Más de 100 ingenieros para el área digital de Aon

– ¿Cómo se están introduciendo los chatbots dentro de la estrategia de Aon? ¿Qué resultados están dando?

La estrategia con la que se están introduciendo los chatbots en Aon es la misma que la que recomendamos seguir a nuestros clientes: arrancar con proyectos pequeños que permitan la mejora continua, resuelvan algún “punto de dolor”, ya sea en procesos informativos, comerciales o de gestión, y que, además, admitan integraciones con otras tecnologías y softwares (Backend compañía, NLP, CRM, firma digital).

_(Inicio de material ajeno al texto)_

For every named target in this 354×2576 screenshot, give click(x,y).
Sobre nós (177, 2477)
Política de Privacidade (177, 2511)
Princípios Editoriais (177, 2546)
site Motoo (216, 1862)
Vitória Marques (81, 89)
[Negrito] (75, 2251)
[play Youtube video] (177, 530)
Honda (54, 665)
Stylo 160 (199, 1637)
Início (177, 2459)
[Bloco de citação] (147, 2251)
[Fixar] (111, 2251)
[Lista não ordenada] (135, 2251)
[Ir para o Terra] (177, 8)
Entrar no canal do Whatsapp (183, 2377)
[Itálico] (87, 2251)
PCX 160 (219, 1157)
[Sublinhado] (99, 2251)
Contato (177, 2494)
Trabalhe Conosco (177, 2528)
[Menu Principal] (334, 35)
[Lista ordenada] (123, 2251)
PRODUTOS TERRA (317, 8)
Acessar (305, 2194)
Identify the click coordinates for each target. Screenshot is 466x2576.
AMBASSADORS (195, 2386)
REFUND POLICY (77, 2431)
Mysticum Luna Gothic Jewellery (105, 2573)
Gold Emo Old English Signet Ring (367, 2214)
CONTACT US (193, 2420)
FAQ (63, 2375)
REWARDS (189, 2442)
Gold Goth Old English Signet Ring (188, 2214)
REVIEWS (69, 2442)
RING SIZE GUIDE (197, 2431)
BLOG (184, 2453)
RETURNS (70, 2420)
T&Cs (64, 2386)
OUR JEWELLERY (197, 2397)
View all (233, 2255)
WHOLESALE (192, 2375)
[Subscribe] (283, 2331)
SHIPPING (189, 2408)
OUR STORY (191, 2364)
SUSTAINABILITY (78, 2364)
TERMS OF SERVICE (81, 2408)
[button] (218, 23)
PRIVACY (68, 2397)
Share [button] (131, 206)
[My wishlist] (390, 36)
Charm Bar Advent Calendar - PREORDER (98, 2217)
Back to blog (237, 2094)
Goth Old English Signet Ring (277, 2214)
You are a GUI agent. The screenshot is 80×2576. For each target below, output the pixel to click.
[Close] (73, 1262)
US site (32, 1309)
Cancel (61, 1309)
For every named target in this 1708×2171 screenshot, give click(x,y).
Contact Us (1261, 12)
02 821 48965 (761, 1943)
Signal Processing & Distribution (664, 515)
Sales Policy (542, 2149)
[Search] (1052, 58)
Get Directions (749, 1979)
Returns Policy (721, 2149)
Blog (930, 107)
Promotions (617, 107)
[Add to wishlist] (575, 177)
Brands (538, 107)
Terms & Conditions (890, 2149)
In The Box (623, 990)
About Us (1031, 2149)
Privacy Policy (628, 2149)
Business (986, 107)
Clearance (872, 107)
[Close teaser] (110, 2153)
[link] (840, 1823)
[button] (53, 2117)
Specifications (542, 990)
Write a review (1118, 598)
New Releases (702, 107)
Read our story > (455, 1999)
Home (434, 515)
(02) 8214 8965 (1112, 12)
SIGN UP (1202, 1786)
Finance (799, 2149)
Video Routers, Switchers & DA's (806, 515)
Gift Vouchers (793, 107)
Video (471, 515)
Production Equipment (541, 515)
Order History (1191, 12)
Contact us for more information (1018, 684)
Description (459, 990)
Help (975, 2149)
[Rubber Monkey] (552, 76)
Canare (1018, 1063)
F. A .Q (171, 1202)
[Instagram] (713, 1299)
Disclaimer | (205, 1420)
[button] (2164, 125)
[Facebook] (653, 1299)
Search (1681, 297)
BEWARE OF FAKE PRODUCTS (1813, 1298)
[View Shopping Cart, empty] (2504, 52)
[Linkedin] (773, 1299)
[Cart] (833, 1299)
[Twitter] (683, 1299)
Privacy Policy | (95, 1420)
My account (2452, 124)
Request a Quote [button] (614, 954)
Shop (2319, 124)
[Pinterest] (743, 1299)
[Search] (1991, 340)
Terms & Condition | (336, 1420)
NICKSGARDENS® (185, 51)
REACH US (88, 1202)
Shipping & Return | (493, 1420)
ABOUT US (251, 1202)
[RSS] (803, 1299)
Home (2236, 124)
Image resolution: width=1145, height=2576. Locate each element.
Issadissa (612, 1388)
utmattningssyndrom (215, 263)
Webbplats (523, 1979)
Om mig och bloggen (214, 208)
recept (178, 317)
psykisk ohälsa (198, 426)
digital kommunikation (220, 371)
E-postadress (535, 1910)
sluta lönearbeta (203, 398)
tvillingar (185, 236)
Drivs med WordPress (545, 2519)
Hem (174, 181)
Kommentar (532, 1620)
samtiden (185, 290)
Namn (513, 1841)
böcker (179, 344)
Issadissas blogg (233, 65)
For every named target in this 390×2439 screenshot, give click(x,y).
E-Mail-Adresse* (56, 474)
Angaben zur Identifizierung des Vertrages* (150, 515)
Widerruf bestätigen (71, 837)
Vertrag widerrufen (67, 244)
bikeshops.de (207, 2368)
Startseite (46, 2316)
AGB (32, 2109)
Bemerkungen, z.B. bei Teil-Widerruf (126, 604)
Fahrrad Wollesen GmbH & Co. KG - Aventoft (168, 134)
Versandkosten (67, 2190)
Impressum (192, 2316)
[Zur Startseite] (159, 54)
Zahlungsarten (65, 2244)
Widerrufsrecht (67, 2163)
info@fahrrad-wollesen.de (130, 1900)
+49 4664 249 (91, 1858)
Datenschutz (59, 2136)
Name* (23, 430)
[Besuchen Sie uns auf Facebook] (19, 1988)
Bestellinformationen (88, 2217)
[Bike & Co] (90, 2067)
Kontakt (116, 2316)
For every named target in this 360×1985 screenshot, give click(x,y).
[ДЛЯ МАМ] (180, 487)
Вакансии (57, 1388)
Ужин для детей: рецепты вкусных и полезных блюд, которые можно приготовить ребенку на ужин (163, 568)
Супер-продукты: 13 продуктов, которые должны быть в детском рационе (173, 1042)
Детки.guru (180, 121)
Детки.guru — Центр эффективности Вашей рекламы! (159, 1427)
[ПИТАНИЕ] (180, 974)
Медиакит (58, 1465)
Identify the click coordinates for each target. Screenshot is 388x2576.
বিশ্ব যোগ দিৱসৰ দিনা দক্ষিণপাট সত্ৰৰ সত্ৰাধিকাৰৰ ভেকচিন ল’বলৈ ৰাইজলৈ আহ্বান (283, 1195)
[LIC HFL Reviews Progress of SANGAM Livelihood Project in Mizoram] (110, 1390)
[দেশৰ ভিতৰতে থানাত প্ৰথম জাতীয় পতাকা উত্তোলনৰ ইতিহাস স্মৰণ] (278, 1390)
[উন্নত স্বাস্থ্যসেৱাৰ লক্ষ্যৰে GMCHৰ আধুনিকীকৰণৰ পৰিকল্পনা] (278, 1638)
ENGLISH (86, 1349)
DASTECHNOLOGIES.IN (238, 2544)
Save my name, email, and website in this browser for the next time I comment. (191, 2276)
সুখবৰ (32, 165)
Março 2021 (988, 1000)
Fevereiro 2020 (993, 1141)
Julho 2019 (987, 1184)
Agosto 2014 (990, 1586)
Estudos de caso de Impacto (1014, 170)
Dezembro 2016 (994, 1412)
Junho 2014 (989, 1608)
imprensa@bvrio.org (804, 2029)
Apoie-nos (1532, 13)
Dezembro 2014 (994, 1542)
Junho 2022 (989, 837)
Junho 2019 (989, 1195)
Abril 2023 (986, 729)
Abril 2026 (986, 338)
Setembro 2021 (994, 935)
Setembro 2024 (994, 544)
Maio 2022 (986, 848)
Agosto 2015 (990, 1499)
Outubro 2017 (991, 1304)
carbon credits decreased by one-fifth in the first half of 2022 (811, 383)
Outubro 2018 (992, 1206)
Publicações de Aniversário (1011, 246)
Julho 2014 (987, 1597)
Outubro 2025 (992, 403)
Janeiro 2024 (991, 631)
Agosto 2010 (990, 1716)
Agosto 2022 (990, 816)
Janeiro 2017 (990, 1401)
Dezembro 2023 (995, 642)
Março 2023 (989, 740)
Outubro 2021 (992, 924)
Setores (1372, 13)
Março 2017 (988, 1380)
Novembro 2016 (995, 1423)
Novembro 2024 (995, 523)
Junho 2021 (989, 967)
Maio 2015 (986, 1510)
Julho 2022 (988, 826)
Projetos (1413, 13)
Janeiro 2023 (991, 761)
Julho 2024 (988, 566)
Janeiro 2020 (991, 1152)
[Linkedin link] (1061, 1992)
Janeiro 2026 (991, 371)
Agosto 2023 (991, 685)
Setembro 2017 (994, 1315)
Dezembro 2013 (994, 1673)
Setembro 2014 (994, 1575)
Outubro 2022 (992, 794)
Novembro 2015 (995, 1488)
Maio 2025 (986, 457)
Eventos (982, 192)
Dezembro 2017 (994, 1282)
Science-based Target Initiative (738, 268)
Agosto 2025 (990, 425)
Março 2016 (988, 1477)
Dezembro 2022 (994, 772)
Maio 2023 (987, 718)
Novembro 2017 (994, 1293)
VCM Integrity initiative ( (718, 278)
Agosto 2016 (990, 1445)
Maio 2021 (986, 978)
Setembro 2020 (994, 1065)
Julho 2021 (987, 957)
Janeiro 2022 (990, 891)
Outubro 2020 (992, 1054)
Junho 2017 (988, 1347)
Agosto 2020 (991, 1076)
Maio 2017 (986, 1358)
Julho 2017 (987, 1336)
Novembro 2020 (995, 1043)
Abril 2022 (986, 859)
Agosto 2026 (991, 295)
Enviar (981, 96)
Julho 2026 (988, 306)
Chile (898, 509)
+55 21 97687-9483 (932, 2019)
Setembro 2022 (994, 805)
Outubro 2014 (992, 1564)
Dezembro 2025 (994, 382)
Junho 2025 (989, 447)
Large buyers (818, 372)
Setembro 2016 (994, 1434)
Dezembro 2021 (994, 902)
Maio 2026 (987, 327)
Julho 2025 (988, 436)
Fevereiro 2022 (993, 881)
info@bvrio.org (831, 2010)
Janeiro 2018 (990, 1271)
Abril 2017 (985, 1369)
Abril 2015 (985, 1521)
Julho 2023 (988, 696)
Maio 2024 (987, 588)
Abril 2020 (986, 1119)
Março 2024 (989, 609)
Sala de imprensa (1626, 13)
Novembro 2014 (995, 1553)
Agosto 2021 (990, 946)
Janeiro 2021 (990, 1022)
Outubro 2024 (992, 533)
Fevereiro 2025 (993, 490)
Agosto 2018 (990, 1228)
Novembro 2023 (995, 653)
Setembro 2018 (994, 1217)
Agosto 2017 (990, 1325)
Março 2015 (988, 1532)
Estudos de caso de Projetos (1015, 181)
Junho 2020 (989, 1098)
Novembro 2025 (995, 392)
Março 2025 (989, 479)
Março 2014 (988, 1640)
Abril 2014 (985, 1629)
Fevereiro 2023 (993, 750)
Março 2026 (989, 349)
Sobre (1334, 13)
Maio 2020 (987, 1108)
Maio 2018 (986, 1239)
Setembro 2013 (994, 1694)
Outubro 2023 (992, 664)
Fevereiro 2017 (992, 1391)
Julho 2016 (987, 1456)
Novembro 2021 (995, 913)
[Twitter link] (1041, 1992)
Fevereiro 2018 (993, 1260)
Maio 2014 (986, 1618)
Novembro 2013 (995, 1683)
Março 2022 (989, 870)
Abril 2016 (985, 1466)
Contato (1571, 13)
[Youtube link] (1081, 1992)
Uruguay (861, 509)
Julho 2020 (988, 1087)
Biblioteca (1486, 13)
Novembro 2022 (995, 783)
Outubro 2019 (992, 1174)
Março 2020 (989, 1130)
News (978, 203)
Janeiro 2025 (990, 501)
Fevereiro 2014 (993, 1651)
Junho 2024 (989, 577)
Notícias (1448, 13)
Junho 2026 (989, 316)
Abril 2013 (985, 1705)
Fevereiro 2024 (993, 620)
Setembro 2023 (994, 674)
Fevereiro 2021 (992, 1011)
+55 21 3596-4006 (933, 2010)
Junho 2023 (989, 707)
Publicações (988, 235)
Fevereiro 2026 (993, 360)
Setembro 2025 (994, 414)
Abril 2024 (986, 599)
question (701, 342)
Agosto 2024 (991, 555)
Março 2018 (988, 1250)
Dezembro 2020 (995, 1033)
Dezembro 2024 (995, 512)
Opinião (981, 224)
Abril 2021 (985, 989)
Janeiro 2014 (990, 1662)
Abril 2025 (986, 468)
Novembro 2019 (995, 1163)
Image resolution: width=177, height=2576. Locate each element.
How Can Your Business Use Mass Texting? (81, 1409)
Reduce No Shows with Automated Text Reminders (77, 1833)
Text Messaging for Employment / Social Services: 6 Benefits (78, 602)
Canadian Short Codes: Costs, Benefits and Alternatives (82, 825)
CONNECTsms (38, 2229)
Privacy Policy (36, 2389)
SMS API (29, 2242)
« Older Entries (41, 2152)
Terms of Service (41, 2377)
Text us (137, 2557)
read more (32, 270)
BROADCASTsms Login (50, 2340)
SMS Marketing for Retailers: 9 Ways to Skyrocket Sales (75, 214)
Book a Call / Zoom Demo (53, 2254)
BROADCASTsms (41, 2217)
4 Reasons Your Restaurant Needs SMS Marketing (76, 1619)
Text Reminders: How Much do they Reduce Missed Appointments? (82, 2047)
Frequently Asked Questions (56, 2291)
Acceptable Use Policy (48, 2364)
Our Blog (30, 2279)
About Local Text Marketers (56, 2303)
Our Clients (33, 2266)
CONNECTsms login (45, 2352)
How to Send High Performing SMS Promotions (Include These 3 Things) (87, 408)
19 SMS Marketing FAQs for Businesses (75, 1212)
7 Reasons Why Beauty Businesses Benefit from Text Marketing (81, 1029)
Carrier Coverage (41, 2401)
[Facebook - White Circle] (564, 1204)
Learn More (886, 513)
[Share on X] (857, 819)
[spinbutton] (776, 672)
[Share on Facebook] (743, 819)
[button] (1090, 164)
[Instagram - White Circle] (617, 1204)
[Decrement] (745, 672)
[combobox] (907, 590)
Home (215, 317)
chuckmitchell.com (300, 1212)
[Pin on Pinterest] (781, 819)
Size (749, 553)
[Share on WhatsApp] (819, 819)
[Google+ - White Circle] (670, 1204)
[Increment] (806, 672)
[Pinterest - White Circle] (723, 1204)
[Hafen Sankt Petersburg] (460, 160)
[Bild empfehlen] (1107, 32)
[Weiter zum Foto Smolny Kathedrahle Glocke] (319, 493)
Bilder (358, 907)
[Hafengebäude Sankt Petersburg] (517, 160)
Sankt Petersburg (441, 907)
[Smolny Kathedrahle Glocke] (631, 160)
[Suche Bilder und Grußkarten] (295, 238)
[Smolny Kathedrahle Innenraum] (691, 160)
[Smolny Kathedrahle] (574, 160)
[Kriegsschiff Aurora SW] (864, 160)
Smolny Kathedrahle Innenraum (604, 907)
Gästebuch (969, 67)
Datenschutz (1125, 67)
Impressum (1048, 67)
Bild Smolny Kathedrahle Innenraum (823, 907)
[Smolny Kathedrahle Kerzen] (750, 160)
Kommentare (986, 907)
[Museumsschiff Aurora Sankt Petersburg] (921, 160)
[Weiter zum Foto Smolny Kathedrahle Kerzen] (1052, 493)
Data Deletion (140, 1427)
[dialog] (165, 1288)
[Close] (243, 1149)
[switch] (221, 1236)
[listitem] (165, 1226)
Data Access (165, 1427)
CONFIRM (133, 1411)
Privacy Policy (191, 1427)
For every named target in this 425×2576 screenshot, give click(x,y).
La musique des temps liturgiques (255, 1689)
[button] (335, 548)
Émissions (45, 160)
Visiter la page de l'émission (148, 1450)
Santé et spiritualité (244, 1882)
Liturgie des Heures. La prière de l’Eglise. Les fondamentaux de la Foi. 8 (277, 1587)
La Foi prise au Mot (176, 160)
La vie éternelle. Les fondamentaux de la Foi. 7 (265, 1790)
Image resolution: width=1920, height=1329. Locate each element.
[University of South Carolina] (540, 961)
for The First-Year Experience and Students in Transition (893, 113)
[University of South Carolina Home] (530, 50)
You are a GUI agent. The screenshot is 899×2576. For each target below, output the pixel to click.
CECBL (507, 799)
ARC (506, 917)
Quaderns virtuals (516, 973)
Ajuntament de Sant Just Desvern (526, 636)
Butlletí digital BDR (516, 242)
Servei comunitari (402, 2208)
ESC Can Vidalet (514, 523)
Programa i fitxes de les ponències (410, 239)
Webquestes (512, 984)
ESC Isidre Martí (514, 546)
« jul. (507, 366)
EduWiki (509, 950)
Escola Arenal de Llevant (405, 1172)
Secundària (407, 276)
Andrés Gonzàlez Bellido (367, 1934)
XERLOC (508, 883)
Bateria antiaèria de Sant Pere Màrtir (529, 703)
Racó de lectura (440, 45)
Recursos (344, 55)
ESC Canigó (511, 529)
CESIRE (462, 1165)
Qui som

– ¿Percibe una falta de talento tecnológico y la necesidad de implementar estos perfiles en las compañías para alcanzar una mayor rentabilidad en el negocio?

Contamos con mucho talento tecnológico en el mercado, pero la demanda también es enorme. Existe una gran competencia por este tipo de perfiles. En Aon vamos a incorporar a más de 100 ingenieros para nuestra área digital y no es un proceso fácil. En cualquier caso, en las soluciones que planteamos a las compañías de seguros queremos que el desarrollo tecnológico no sea el problema, sino que nos centremos en desarrollar las mejores experiencias conversacionales para los clientes.

Por cierto, hablando de talento, me gustaría señalar que la industria de la inteligencia artificial no solo está demandando perfiles tecnológicos, sino también filólogos o lingüistas.